Loneliness is a constant theme in my conversations with graduate and professional students here at NYU. Higher education is already an inherently and profoundly solitary endeavor. It involves reading, researching, studying, slaving over papers, working on dissertations, pulling all-nighters and the like all by oneself for days, weeks, months and years on end. The isolation is only made worse by the culture of intensely catty competitiveness that exists in most graduate school departments. Thus, for many graduate and professional students, the only people who understand what they are going through are either their bosses or their rivals. (There is a reason why mental health problems are rampant among graduate students.) At NYU all of these factors simply compound the difficulty of living in Berry’s Hell.
Much to my surprise, my first few months in New York have not been as lonely as I thought they might be. To a large extent that is because I am newly and well married to my best friend in the world. That helps a lot, of course. But that’s not all. No single relationship can satisfy all of one’s social needs. We are profoundly social animals, in need of not just relationship but community—robust networks of people who are honestly and deeply invested in one another’s lives.
Thankfully, in marrying Alissa, I also married into a community: Radical Living (or RL). RL is what is nowadays called an “intentional community.” That’s a foreign concept for most of us. What’s an “intentional community”? Probably the best way to explain is provided by the self-description offered on RL’s website:
Radical Living is a Christ-centered cohousing community located in the Bedford-Stuyvesant neighborhood of Brooklyn, New York. We are a multicultural, intergenerational and ecumenical community of artists, workers and students that includes singles and families.
There are several households connected to Radical Living. All of the houses are located within a one-block radius of each other, and function as one community with a couple dozen members.
In essence we are dedicated to living a meditative, prophetic and prayerful life, centered in Christ, engaged in our neighborhood, concerned with social justice, and led by the Holy Spirit.
You can find out more here. Alissa has been a part of RL since its inception and we were very blessed to find an apartment on RL’s primary block (Hart Street, between Marcy and Nostrand Avenues).

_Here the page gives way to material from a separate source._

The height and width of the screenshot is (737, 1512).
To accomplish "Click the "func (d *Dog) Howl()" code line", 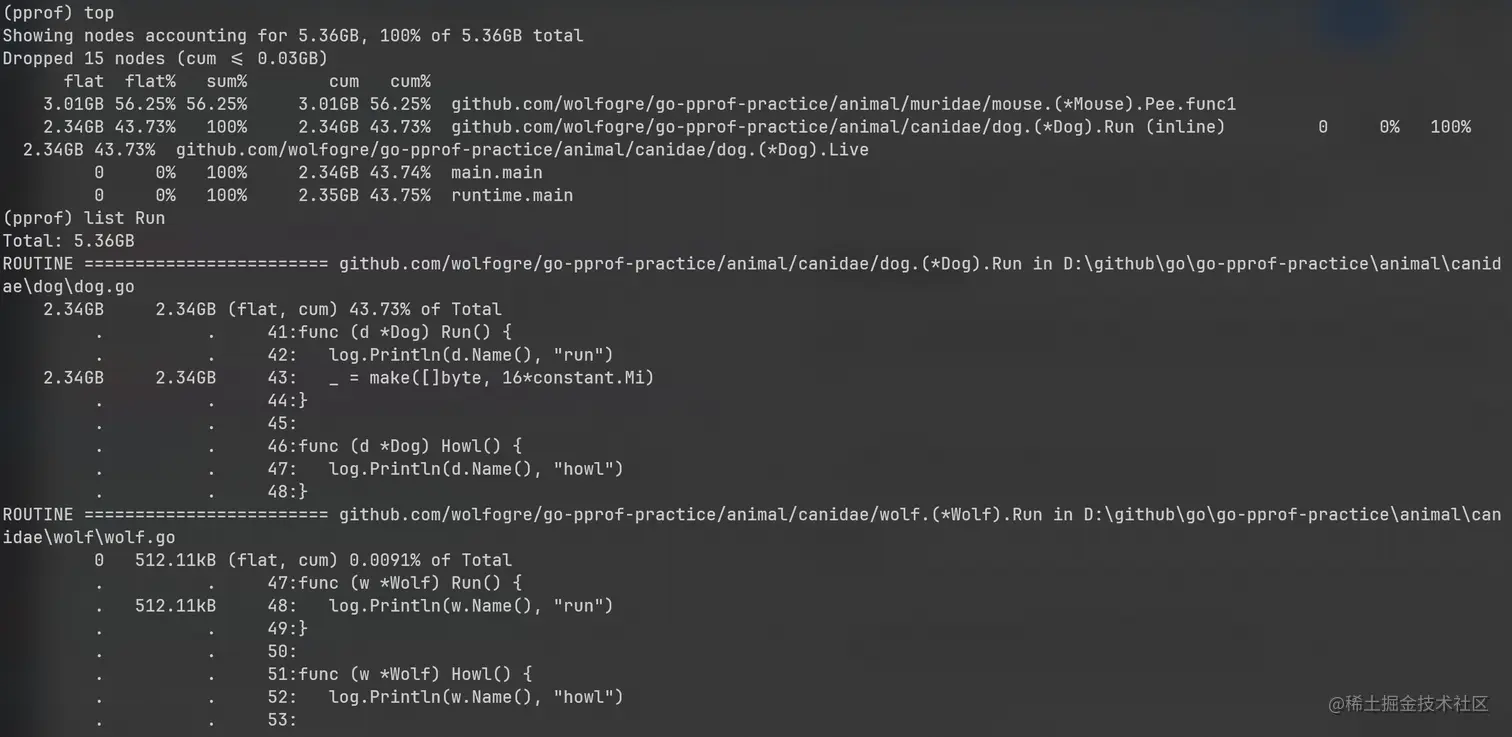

When I first moved up here the RL community graciously housed me in their hospitality room while Alissa and I prepared for the wedding and looked for our future home. From very early on I found that there were people here who were rooting for me and were here for me. Whatever challenges I have faced in coming to this city, being chronically alone has not been one of them, and that has made all the difference.
To my students, I hope that together we can forge such a supportive community for you—that we might be able to join hands and “force that horrid way” together. In my next post, I will share some reflections on what I have learned from my time in RL and other communities I have observed or participated in. Until then, let me encourage you to take someone you don’t know out for coffee. Odds are, they’re lonely too.